[PAGE EXTRACT]
Yes. You might have missed it, but it snowed yesterday! By my count, we received 42 feet, 7 inches of snow in three and a half hours. Luckily, as you can gather from all the pictures (click to enlarge, by the way), I was at the stadium to take it all in.


Oh, right. I was the, uh, elitist bastard enjoying the carnage from the toasty warmth of a warm, toasty loge suite on the 40-yard line. There's just something about the combination of football, Caesar salads, and watching 80,000 people with no feeling in their legs, like some kind of Roman emperor from above... it just makes life worth living! I'm sure you all agree, of course.
Not that I didn't have to face the cold
a little. The walk from my apartment to the stadium alone was one of the more brutal experiences I've had in a while. I'm sure the TV coverage of the game emphasized the effects of the swirling winds, which were really the worst part of the whole storm. It wasn't actually that cold outside, but the winds whipping off the lake felt like, well, whips. And with snow flying into your face at such high speeds, you pretty much have to stare at your feet while you walk.
You know the foot bridge over the railroad tracks that everyone has to cross to get to the stadium? It was chaos. The steps leading down to the bridge had enough ice on them that they were no longer recognizable as steps. The ramp at the other end of the bridge was so icy, people were just sliding down and hoping not to knock anyone else over.
My point is, I don't know how the other 80,000 people managed to stay out in that brutal mess for a whole four hours. Of course, I'm sure every one of them will tell you it was worth it! Once again, that's not Northrax you're smelling... it's pancakes!

[GIVEN ENTRIES]
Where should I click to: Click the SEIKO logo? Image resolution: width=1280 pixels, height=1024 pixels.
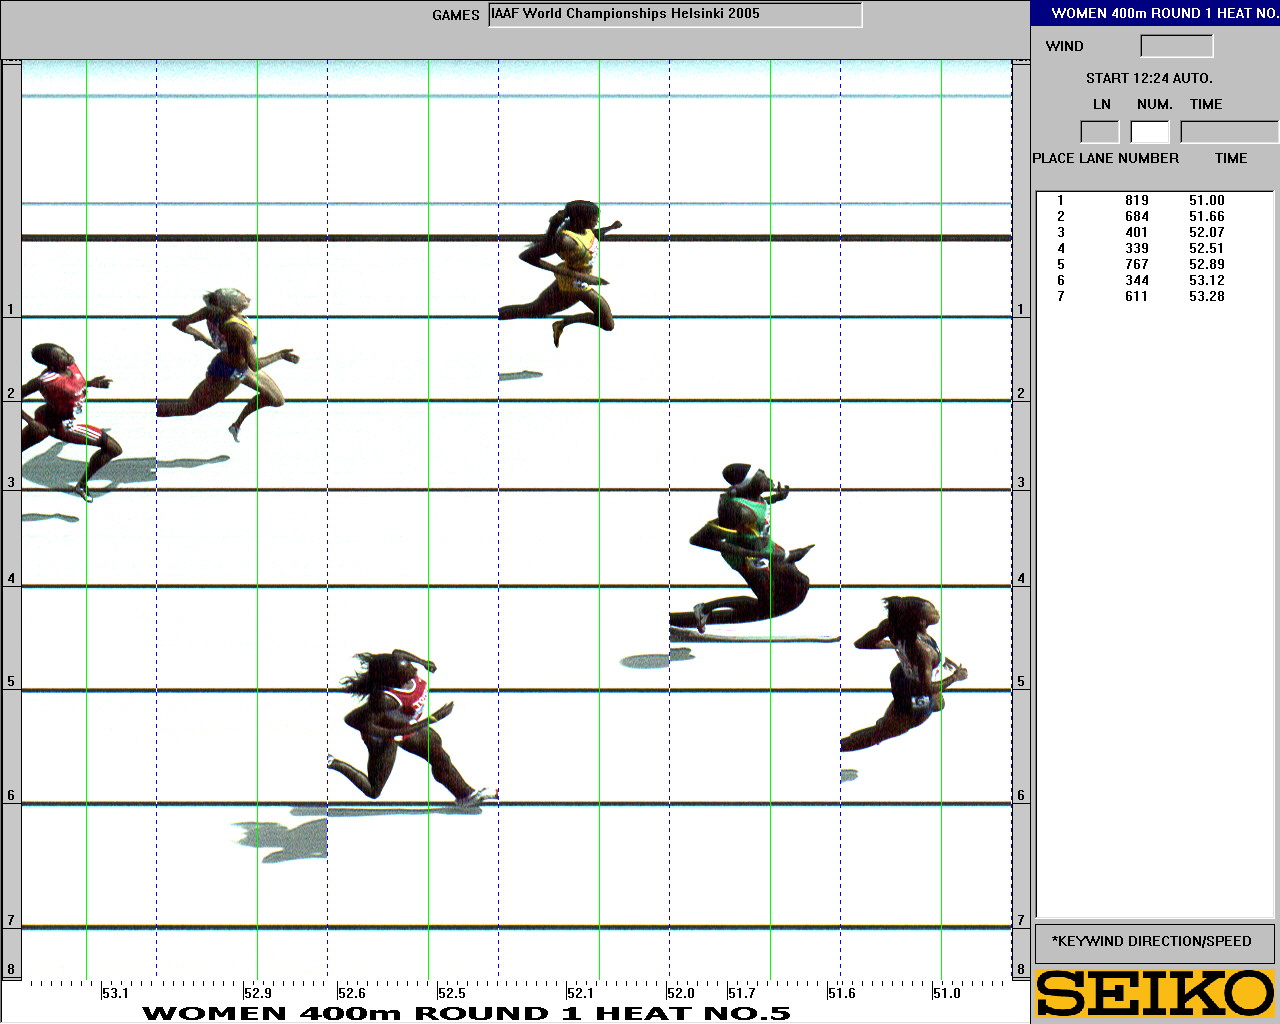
* * *
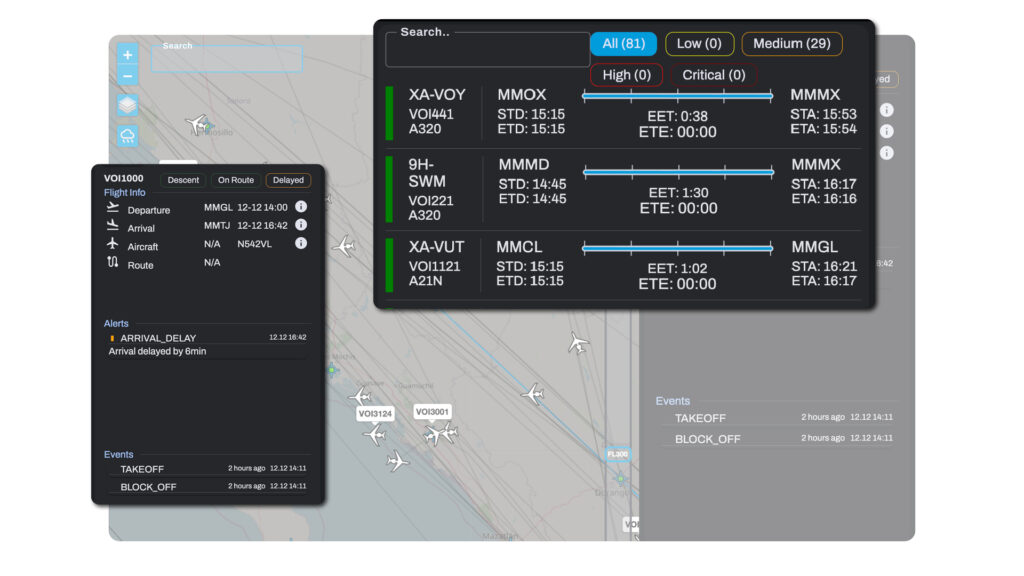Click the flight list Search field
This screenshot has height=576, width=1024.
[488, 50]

[TASKS TO COMPLETE]
A. According to the snowstorm post, why did people walking to the stadium have to keep their eyes on their feet?
B. Return the part of the snowstorm post from "Yes. You might" up to and including "agree, of course.".

[EXPECTED ANSWERS]
A. Swirling winds off the lake drove snow into people's faces at very high speeds, so walkers had to stare at their feet as they went.

B.
Yes. You might have missed it, but it snowed yesterday! By my count, we received 42 feet, 7 inches of snow in three and a half hours. Luckily, as you can gather from all the pictures (click to enlarge, by the way), I was at the stadium to take it all in.


Oh, right. I was the, uh, elitist bastard enjoying the carnage from the toasty warmth of a warm, toasty loge suite on the 40-yard line. There's just something about the combination of football, Caesar salads, and watching 80,000 people with no feeling in their legs, like some kind of Roman emperor from above... it just makes life worth living! I'm sure you all agree, of course.